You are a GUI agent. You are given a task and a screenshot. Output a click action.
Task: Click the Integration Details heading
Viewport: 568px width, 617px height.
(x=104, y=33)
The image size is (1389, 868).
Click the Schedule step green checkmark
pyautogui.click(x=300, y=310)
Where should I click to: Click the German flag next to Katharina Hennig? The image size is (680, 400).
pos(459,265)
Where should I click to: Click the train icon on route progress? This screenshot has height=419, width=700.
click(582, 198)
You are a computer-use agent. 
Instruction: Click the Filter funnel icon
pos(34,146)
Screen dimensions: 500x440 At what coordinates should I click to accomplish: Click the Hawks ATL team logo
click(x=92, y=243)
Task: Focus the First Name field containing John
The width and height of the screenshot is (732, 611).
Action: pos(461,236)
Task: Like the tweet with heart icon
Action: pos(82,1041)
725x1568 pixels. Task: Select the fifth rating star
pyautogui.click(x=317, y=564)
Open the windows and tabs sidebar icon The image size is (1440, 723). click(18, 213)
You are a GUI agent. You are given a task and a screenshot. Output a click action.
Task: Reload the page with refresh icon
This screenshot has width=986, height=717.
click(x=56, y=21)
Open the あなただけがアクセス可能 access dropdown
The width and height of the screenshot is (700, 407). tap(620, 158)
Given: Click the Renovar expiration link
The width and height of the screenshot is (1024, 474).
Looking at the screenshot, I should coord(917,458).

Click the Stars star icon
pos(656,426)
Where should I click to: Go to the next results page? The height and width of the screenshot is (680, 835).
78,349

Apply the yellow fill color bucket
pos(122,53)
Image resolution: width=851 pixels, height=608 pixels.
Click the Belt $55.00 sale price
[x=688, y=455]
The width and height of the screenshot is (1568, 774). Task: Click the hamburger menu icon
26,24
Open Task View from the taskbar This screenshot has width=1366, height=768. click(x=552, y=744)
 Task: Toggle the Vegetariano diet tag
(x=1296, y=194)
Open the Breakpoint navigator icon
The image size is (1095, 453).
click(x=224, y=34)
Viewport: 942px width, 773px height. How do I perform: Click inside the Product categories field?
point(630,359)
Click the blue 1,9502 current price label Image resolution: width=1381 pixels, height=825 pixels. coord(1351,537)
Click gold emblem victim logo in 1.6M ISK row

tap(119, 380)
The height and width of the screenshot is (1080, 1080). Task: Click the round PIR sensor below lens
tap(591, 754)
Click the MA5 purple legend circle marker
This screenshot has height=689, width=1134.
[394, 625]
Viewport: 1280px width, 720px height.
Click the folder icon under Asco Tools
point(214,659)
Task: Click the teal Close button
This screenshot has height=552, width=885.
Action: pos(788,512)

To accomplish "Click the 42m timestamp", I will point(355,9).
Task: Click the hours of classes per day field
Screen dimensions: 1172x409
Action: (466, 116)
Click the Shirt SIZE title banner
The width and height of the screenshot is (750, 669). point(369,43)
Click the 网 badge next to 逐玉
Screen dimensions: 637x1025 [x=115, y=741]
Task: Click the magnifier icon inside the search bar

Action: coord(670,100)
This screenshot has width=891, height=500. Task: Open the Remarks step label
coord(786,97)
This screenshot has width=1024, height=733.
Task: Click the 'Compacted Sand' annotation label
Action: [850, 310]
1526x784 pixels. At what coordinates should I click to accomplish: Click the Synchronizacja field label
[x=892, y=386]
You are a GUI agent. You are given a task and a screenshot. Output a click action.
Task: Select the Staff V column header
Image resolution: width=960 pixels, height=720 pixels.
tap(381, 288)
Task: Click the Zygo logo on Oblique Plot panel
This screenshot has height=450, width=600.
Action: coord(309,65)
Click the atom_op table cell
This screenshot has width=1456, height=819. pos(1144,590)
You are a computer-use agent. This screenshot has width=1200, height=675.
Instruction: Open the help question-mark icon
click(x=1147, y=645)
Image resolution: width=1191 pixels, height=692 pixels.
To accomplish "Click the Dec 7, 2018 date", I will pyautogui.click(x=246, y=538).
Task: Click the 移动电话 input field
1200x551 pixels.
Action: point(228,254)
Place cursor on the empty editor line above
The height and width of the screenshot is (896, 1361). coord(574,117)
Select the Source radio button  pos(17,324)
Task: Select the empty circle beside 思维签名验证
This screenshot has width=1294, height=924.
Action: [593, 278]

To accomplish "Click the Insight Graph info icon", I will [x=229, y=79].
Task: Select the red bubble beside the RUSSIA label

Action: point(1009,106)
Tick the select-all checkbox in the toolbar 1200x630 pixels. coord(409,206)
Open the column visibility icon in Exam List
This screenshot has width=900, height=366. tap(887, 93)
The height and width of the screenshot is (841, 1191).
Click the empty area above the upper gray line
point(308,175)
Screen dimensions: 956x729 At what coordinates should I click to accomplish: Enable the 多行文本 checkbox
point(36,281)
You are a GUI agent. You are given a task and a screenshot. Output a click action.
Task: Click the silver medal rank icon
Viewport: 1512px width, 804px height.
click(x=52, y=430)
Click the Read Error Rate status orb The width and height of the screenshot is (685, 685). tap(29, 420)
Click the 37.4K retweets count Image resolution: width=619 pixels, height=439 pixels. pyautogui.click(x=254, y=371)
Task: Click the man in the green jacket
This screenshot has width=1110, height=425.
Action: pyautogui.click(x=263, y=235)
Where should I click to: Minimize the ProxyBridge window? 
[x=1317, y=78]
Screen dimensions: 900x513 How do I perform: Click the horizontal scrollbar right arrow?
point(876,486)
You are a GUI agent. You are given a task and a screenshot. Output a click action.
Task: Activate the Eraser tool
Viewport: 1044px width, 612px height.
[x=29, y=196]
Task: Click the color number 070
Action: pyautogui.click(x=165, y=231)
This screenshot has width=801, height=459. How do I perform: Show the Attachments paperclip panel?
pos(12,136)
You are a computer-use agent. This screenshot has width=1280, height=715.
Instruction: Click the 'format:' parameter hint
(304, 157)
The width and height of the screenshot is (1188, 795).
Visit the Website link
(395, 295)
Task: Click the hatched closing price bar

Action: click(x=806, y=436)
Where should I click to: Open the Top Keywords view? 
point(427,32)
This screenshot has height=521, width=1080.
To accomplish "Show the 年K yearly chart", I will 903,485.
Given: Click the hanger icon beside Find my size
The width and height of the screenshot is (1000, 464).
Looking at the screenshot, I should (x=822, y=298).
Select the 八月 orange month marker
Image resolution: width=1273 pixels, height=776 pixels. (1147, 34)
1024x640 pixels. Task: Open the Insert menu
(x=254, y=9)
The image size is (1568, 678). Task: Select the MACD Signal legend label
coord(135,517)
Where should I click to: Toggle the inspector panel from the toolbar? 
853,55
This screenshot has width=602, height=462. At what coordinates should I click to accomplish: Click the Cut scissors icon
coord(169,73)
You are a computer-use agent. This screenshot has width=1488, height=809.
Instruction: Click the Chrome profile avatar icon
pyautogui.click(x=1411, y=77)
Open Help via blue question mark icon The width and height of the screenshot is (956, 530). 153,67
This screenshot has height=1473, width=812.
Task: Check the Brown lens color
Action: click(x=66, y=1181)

++++++

**TASK**
Give each entry again, spelled exactly as shown.

**SOLUTION BELOW**
You are a GUI agent. You are given a task and a screenshot. Output a click action.
Task: Click the Integration Details heading
Viewport: 568px width, 617px height.
(x=104, y=33)
The image size is (1389, 868).
Click the Schedule step green checkmark
pyautogui.click(x=300, y=310)
Where should I click to: Click the German flag next to Katharina Hennig? The image size is (680, 400).
pos(459,265)
Where should I click to: Click the train icon on route progress? This screenshot has height=419, width=700.
click(582, 198)
You are a computer-use agent. 
Instruction: Click the Filter funnel icon
pos(34,146)
Screen dimensions: 500x440 At what coordinates should I click to accomplish: Click the Hawks ATL team logo
click(x=92, y=243)
Task: Focus the First Name field containing John
The width and height of the screenshot is (732, 611).
Action: pos(461,236)
Task: Like the tweet with heart icon
Action: pos(82,1041)
725x1568 pixels. Task: Select the fifth rating star
pyautogui.click(x=317, y=564)
Open the windows and tabs sidebar icon The image size is (1440, 723). click(18, 213)
You are a GUI agent. You are given a task and a screenshot. Output a click action.
Task: Reload the page with refresh icon
This screenshot has width=986, height=717.
click(x=56, y=21)
Open the あなただけがアクセス可能 access dropdown
The width and height of the screenshot is (700, 407). tap(620, 158)
Given: Click the Renovar expiration link
The width and height of the screenshot is (1024, 474).
Looking at the screenshot, I should coord(917,458).

Click the Stars star icon
pos(656,426)
Where should I click to: Go to the next results page? The height and width of the screenshot is (680, 835).
78,349

Apply the yellow fill color bucket
pos(122,53)
Image resolution: width=851 pixels, height=608 pixels.
Click the Belt $55.00 sale price
[x=688, y=455]
The width and height of the screenshot is (1568, 774). Task: Click the hamburger menu icon
26,24
Open Task View from the taskbar This screenshot has width=1366, height=768. click(x=552, y=744)
 Task: Toggle the Vegetariano diet tag
(x=1296, y=194)
Open the Breakpoint navigator icon
The image size is (1095, 453).
click(x=224, y=34)
Viewport: 942px width, 773px height. How do I perform: Click inside the Product categories field?
point(630,359)
Click the blue 1,9502 current price label Image resolution: width=1381 pixels, height=825 pixels. coord(1351,537)
Click gold emblem victim logo in 1.6M ISK row

tap(119, 380)
The height and width of the screenshot is (1080, 1080). Task: Click the round PIR sensor below lens
tap(591, 754)
Click the MA5 purple legend circle marker
This screenshot has height=689, width=1134.
[394, 625]
Viewport: 1280px width, 720px height.
Click the folder icon under Asco Tools
point(214,659)
Task: Click the teal Close button
This screenshot has height=552, width=885.
Action: pos(788,512)

To accomplish "Click the 42m timestamp", I will point(355,9).
Task: Click the hours of classes per day field
Screen dimensions: 1172x409
Action: (466, 116)
Click the Shirt SIZE title banner
The width and height of the screenshot is (750, 669). point(369,43)
Click the 网 badge next to 逐玉
Screen dimensions: 637x1025 [x=115, y=741]
Task: Click the magnifier icon inside the search bar

Action: coord(670,100)
This screenshot has width=891, height=500. Task: Open the Remarks step label
coord(786,97)
This screenshot has width=1024, height=733.
Task: Click the 'Compacted Sand' annotation label
Action: [850, 310]
1526x784 pixels. At what coordinates should I click to accomplish: Click the Synchronizacja field label
[x=892, y=386]
You are a GUI agent. You are given a task and a screenshot. Output a click action.
Task: Select the Staff V column header
Image resolution: width=960 pixels, height=720 pixels.
tap(381, 288)
Task: Click the Zygo logo on Oblique Plot panel
This screenshot has height=450, width=600.
Action: coord(309,65)
Click the atom_op table cell
This screenshot has width=1456, height=819. pos(1144,590)
You are a computer-use agent. This screenshot has width=1200, height=675.
Instruction: Open the help question-mark icon
click(x=1147, y=645)
Image resolution: width=1191 pixels, height=692 pixels.
To accomplish "Click the Dec 7, 2018 date", I will pyautogui.click(x=246, y=538).
Task: Click the 移动电话 input field
1200x551 pixels.
Action: point(228,254)
Place cursor on the empty editor line above
The height and width of the screenshot is (896, 1361). coord(574,117)
Select the Source radio button  pos(17,324)
Task: Select the empty circle beside 思维签名验证
This screenshot has width=1294, height=924.
Action: [593, 278]

To accomplish "Click the Insight Graph info icon", I will [x=229, y=79].
Task: Select the red bubble beside the RUSSIA label

Action: point(1009,106)
Tick the select-all checkbox in the toolbar 1200x630 pixels. coord(409,206)
Open the column visibility icon in Exam List
This screenshot has width=900, height=366. tap(887, 93)
The height and width of the screenshot is (841, 1191).
Click the empty area above the upper gray line
point(308,175)
Screen dimensions: 956x729 At what coordinates should I click to accomplish: Enable the 多行文本 checkbox
point(36,281)
You are a GUI agent. You are given a task and a screenshot. Output a click action.
Task: Click the silver medal rank icon
Viewport: 1512px width, 804px height.
click(x=52, y=430)
Click the Read Error Rate status orb The width and height of the screenshot is (685, 685). tap(29, 420)
Click the 37.4K retweets count Image resolution: width=619 pixels, height=439 pixels. pyautogui.click(x=254, y=371)
Task: Click the man in the green jacket
This screenshot has width=1110, height=425.
Action: pyautogui.click(x=263, y=235)
Where should I click to: Minimize the ProxyBridge window? 
[x=1317, y=78]
Screen dimensions: 900x513 How do I perform: Click the horizontal scrollbar right arrow?
point(876,486)
You are a GUI agent. You are given a task and a screenshot. Output a click action.
Task: Activate the Eraser tool
Viewport: 1044px width, 612px height.
[x=29, y=196]
Task: Click the color number 070
Action: pyautogui.click(x=165, y=231)
This screenshot has width=801, height=459. How do I perform: Show the Attachments paperclip panel?
pos(12,136)
You are a computer-use agent. This screenshot has width=1280, height=715.
Instruction: Click the 'format:' parameter hint
(304, 157)
The width and height of the screenshot is (1188, 795).
Visit the Website link
(395, 295)
Task: Click the hatched closing price bar

Action: click(x=806, y=436)
Where should I click to: Open the Top Keywords view? 
point(427,32)
This screenshot has height=521, width=1080.
To accomplish "Show the 年K yearly chart", I will 903,485.
Given: Click the hanger icon beside Find my size
The width and height of the screenshot is (1000, 464).
Looking at the screenshot, I should (x=822, y=298).
Select the 八月 orange month marker
Image resolution: width=1273 pixels, height=776 pixels. (1147, 34)
1024x640 pixels. Task: Open the Insert menu
(x=254, y=9)
The image size is (1568, 678). Task: Select the MACD Signal legend label
coord(135,517)
Where should I click to: Toggle the inspector panel from the toolbar? 
853,55
This screenshot has width=602, height=462. At what coordinates should I click to accomplish: Click the Cut scissors icon
coord(169,73)
You are a computer-use agent. This screenshot has width=1488, height=809.
Instruction: Click the Chrome profile avatar icon
pyautogui.click(x=1411, y=77)
Open Help via blue question mark icon The width and height of the screenshot is (956, 530). 153,67
This screenshot has height=1473, width=812.
Task: Check the Brown lens color
Action: click(x=66, y=1181)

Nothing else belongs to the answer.